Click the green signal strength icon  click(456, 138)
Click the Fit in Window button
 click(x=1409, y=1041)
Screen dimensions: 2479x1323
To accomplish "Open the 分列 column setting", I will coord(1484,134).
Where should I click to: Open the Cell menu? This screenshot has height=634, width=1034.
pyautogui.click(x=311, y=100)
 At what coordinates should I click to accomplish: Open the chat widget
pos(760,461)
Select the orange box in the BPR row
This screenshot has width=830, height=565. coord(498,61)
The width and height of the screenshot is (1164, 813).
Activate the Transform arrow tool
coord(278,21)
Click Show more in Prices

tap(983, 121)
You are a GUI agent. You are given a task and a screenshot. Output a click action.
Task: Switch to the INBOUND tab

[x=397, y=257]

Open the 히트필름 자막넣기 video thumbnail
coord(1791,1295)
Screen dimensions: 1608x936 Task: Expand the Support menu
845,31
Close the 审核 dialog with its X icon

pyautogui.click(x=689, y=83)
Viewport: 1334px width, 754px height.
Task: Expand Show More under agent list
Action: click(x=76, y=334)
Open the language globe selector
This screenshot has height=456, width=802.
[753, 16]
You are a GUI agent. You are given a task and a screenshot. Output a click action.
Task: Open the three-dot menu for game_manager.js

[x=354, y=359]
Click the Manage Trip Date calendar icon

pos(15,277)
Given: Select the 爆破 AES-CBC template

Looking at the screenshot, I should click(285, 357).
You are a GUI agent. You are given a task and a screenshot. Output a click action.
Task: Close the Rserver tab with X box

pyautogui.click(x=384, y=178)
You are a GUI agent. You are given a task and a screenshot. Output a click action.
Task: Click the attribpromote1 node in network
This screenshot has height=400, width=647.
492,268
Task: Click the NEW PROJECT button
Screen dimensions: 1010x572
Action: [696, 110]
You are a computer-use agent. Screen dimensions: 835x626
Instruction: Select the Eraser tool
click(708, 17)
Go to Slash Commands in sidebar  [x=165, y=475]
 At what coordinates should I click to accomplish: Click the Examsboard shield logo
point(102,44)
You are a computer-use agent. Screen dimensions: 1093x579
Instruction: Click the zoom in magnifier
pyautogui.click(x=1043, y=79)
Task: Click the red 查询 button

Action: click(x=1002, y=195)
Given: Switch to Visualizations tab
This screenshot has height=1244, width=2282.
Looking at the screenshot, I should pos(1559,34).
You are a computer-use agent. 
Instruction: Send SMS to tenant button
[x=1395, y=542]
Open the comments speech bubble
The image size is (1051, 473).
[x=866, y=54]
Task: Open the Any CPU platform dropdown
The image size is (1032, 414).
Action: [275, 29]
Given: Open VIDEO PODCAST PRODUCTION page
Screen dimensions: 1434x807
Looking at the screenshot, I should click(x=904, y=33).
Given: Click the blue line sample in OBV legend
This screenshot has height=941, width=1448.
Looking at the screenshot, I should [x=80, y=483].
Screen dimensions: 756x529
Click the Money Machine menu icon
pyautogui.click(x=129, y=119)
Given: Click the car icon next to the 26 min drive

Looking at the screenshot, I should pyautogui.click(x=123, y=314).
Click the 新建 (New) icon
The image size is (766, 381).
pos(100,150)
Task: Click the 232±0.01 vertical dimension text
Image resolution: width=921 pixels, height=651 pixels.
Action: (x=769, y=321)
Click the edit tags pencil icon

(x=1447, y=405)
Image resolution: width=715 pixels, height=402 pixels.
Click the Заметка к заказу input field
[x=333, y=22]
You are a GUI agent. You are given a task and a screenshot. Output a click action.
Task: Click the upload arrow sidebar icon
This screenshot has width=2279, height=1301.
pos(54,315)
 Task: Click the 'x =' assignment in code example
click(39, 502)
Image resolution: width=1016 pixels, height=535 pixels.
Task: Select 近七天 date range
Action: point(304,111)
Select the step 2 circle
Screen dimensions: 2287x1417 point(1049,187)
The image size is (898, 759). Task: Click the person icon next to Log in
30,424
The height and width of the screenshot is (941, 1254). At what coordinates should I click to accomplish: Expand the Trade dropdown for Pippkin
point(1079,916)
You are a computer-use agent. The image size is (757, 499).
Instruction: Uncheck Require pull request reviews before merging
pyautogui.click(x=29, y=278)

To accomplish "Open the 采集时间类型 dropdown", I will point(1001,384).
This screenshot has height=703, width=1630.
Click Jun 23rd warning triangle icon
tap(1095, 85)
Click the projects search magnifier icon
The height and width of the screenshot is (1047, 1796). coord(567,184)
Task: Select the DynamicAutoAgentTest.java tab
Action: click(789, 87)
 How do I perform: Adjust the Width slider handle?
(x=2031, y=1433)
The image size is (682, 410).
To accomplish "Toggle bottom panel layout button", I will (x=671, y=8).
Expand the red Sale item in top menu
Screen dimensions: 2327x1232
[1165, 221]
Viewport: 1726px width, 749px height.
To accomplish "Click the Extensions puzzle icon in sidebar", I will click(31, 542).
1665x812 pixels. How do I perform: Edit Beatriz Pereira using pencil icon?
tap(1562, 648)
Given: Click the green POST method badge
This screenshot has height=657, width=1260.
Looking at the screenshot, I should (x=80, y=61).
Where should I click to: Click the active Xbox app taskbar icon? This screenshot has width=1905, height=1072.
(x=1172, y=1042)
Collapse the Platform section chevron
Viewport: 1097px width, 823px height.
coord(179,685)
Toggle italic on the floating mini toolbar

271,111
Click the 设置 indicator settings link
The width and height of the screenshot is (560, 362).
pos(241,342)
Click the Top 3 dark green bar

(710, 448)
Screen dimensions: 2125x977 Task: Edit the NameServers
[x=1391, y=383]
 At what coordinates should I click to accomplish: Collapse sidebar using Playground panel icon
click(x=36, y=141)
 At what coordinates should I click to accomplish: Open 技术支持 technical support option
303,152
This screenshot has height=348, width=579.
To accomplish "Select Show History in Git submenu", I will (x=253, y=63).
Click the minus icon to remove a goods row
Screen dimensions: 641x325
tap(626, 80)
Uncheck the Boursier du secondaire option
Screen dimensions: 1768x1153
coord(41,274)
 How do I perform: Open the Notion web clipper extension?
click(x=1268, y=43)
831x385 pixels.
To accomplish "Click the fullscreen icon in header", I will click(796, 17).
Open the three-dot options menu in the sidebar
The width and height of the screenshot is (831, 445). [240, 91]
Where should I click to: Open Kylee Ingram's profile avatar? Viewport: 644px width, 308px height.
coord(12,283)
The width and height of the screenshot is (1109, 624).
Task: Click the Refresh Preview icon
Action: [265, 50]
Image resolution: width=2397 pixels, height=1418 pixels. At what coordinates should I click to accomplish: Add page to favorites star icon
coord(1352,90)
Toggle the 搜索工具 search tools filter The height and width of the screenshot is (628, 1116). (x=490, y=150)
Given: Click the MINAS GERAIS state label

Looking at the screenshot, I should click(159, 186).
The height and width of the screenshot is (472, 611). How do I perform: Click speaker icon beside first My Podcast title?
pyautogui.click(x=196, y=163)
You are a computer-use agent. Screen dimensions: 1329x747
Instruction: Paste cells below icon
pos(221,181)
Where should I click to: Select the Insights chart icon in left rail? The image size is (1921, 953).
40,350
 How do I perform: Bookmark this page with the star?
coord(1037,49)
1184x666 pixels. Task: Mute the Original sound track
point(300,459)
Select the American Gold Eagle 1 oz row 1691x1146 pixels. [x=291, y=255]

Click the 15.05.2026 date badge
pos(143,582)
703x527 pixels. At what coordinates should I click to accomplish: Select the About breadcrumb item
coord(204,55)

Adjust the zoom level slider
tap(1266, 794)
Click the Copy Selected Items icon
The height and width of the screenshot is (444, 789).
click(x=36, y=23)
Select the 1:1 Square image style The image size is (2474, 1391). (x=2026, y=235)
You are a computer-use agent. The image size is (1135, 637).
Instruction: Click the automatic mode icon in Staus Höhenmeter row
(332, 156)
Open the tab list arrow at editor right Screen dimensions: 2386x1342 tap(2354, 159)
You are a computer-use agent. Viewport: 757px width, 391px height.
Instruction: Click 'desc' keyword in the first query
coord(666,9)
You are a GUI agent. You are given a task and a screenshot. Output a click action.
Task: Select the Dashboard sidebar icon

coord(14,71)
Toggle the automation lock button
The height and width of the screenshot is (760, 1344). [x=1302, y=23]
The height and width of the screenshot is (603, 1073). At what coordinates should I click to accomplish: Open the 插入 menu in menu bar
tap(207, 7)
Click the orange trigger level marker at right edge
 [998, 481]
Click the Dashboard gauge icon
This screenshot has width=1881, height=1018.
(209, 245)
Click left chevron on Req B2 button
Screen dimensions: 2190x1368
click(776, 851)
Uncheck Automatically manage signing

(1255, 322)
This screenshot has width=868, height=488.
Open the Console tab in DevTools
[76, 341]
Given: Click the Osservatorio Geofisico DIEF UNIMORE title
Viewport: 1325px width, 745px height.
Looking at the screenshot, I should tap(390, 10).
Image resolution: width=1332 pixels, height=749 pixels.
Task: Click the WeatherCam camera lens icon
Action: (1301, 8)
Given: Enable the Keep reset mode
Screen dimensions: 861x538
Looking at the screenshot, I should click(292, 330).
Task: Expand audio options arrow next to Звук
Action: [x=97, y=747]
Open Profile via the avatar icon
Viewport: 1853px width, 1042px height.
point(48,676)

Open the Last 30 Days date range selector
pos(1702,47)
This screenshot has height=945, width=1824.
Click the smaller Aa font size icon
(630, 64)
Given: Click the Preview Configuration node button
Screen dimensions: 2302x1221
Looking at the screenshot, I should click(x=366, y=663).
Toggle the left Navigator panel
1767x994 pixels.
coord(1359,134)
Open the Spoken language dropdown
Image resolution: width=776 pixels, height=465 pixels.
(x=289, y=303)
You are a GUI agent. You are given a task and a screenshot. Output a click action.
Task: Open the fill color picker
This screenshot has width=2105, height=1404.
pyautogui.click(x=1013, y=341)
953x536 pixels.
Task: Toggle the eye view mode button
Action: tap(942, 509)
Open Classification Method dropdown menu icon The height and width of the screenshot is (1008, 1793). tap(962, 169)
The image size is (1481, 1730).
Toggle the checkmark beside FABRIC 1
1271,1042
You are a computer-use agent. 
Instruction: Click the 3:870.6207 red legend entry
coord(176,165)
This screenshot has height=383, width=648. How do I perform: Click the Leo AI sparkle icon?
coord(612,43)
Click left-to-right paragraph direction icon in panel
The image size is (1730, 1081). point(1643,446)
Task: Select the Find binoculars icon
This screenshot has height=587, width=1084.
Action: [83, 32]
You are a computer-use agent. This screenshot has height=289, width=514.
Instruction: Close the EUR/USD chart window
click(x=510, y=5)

Prompt: Look through the entries above and copy each line that has "node" in it.

Result for this task:
Task: Click the attribpromote1 node in network
Given: Click the Preview Configuration node button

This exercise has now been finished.